¿Cómo concebían a los extraterrestres antes del siglo XX?


Conforme quedaban menos tierras desconocidas que descubrir en los mares, los catalejos se sustituyeron por telescopios que desviaran la mirada al cielo. Según se descubría más del espacio exterior, más hablaba la prensa y la ficción de especies extraterrestres, como los selenitas de la Luna y los marcianos de Marte. Pero, a pesar de todo, la idea de mundos lejanos habitados no se inventó en el siglo XIX.

Cosmos único o múltiple


En la antigua Grecia, el debate filosófico se disputaba entre la pluralidad de mundos.

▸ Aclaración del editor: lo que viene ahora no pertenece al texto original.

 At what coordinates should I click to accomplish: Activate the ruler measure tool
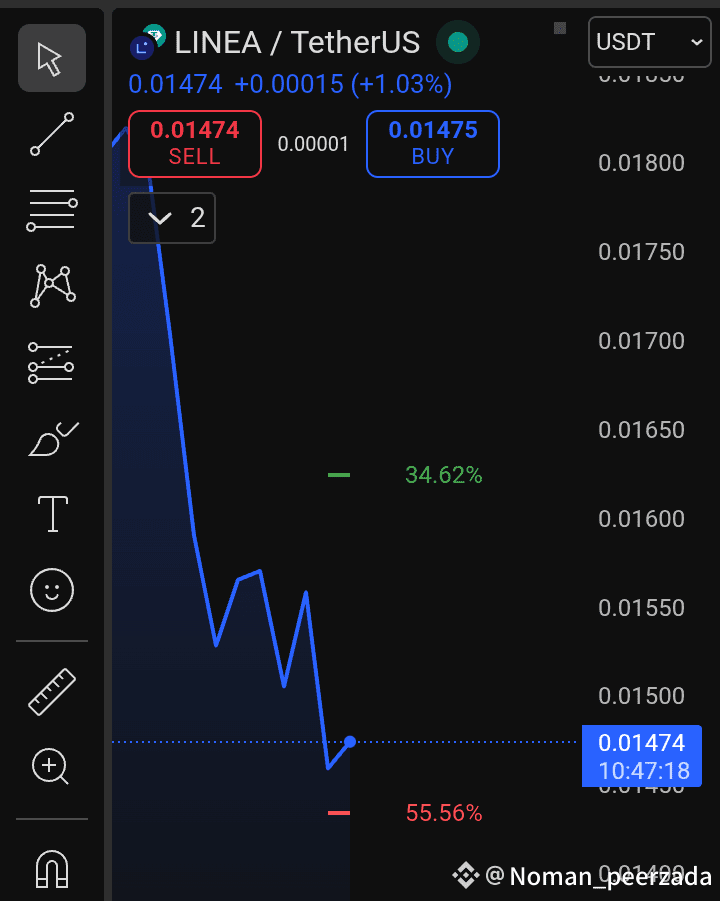(x=51, y=691)
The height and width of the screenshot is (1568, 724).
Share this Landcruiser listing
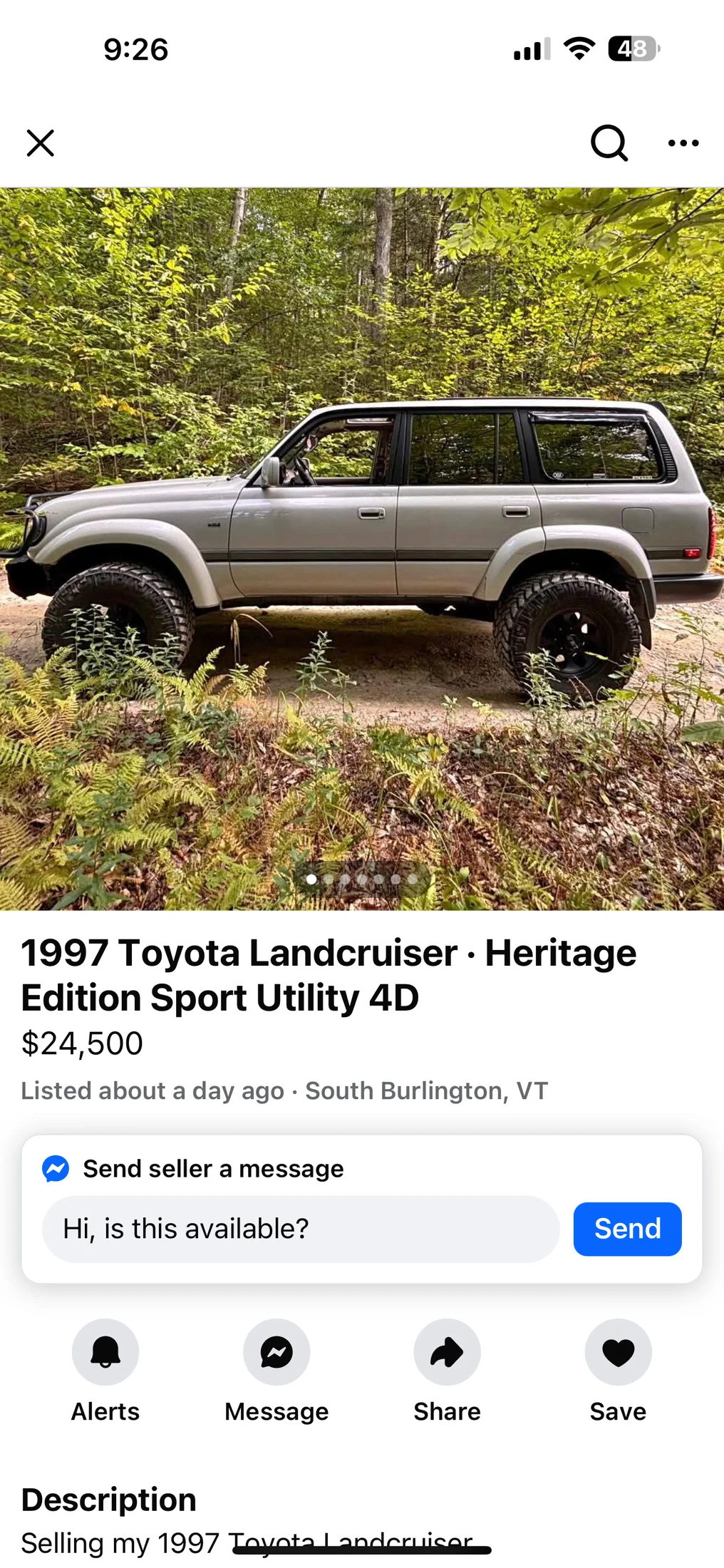click(447, 1352)
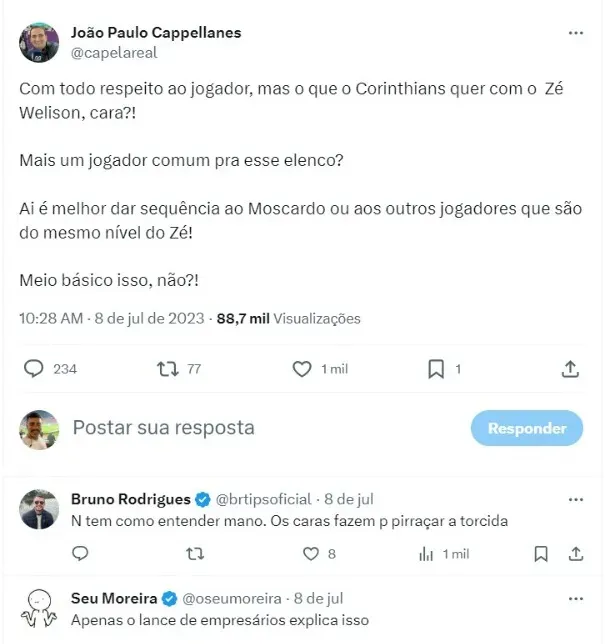
Task: Tap the 'Postar sua resposta' field
Action: pos(164,428)
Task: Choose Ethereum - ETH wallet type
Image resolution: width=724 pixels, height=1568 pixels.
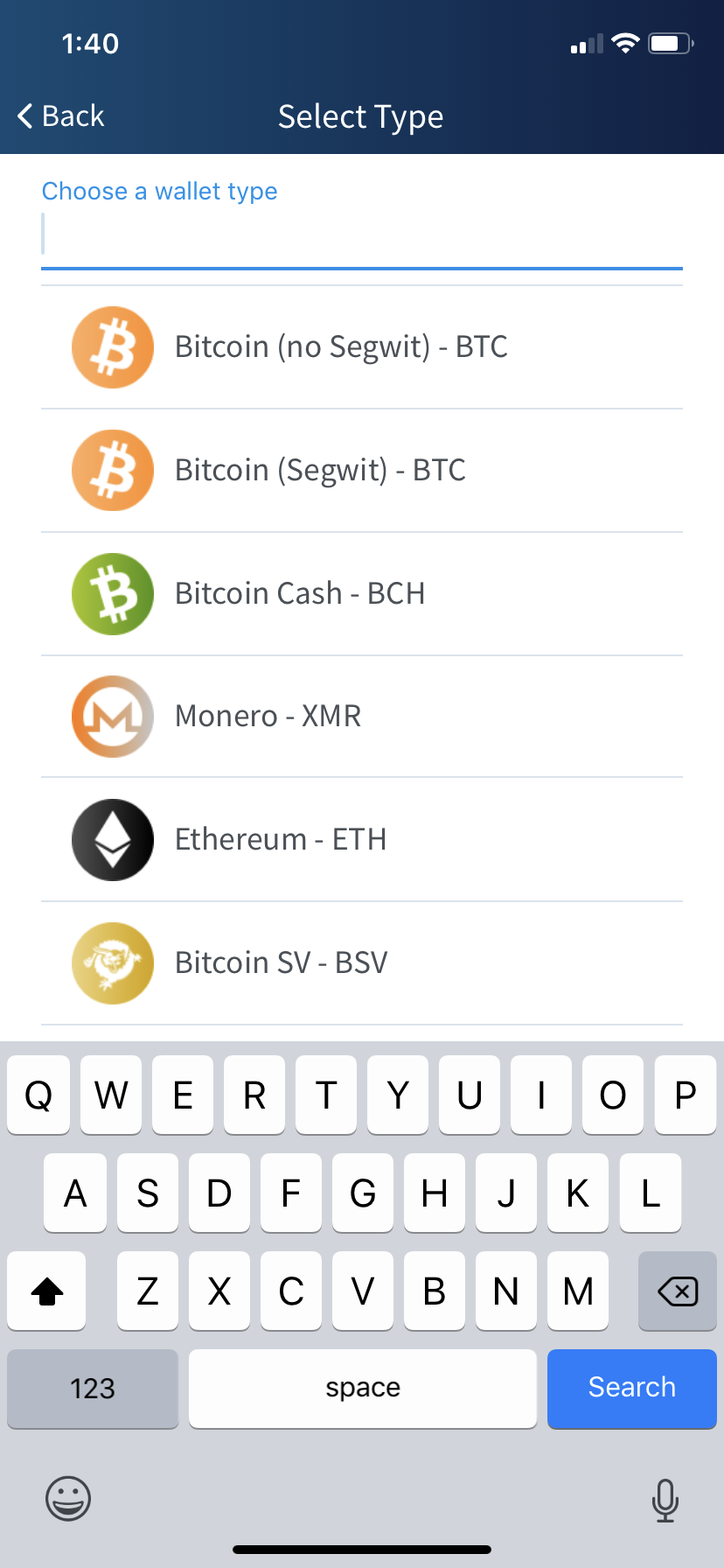Action: tap(362, 840)
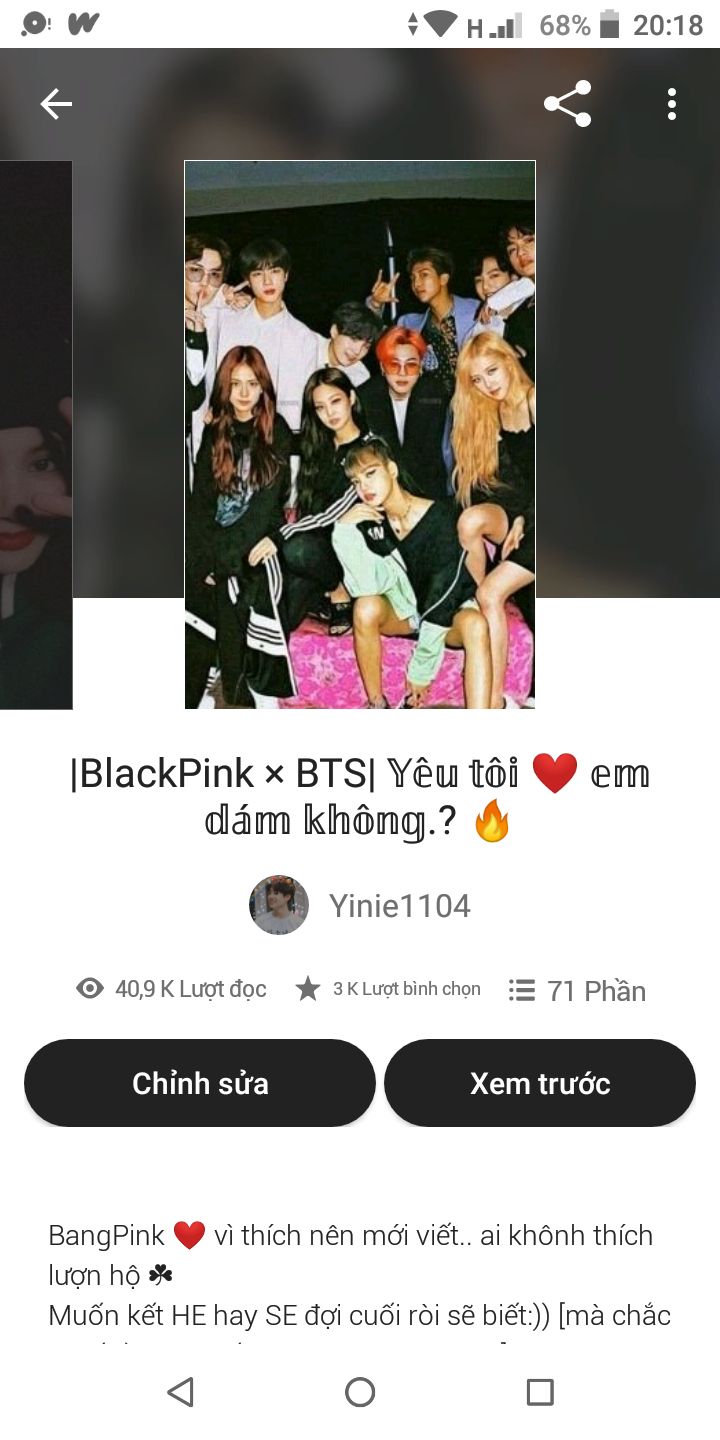Image resolution: width=720 pixels, height=1440 pixels.
Task: Tap the Chỉnh sửa button
Action: coord(200,1083)
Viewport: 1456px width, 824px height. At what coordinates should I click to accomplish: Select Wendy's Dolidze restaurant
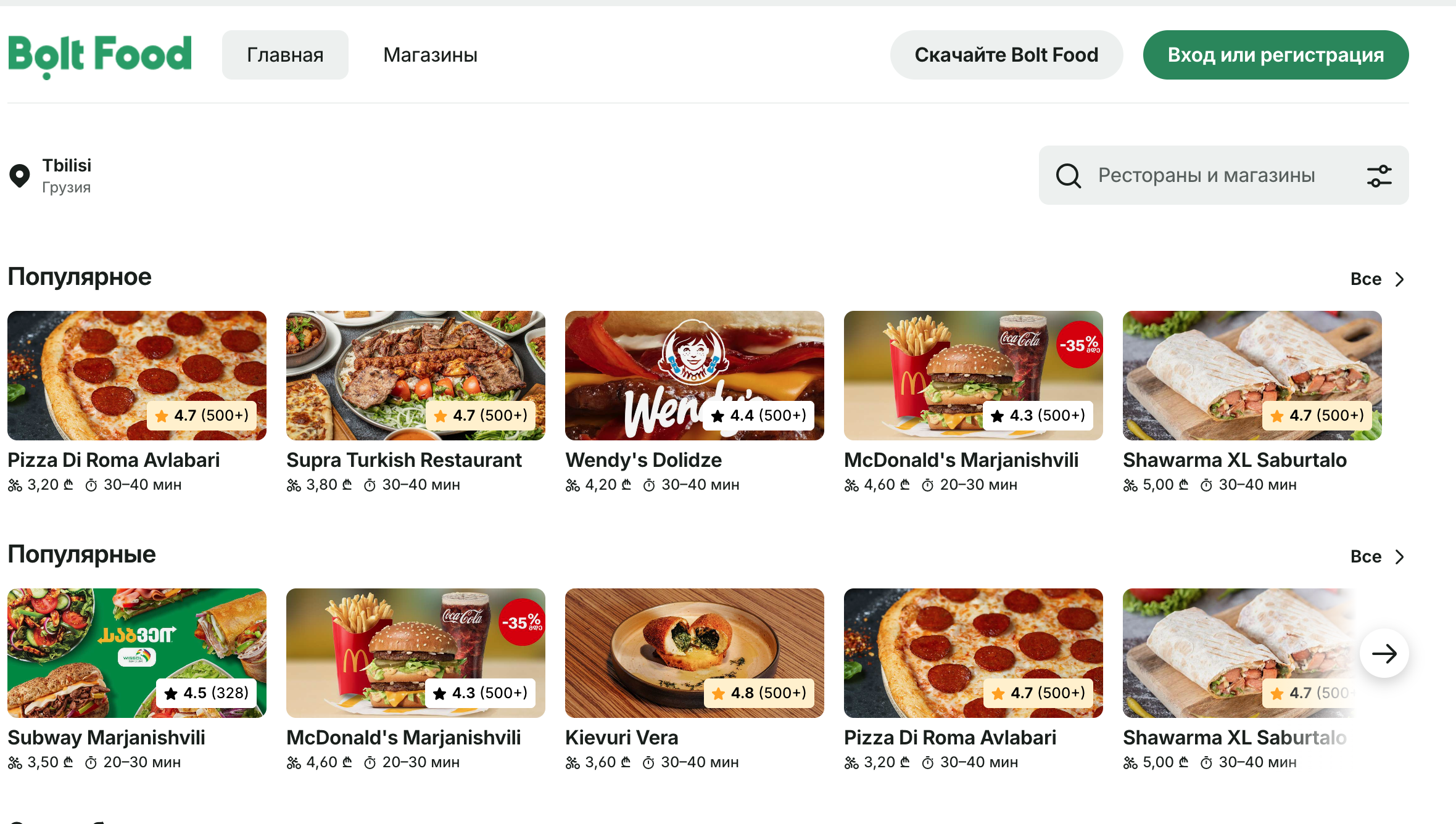coord(694,376)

Por una parte se encontraban los atomistas como Leucipo de Mileto y Demócrito (c. 460-370 a.C.), quienes defendían que el movimiento constante y aleatorio de los átomos infinitos podría formar múltiples universos. De esta manera, si se pudo formar nuestro universo, no había ninguna premisa que impidiera la existencia de otros. Epicuro (341-270 a.C.) y Lucrecio (c. 99-55 a.C.) mantuvieron la misma opinión siglos después. Por otra parte, tanto Platón (c. 427-347 a.C.) como Aristóteles (384-322 a.C.) concebían un cosmos originado por un demiurgo que fuera único, limitado y con un propósito.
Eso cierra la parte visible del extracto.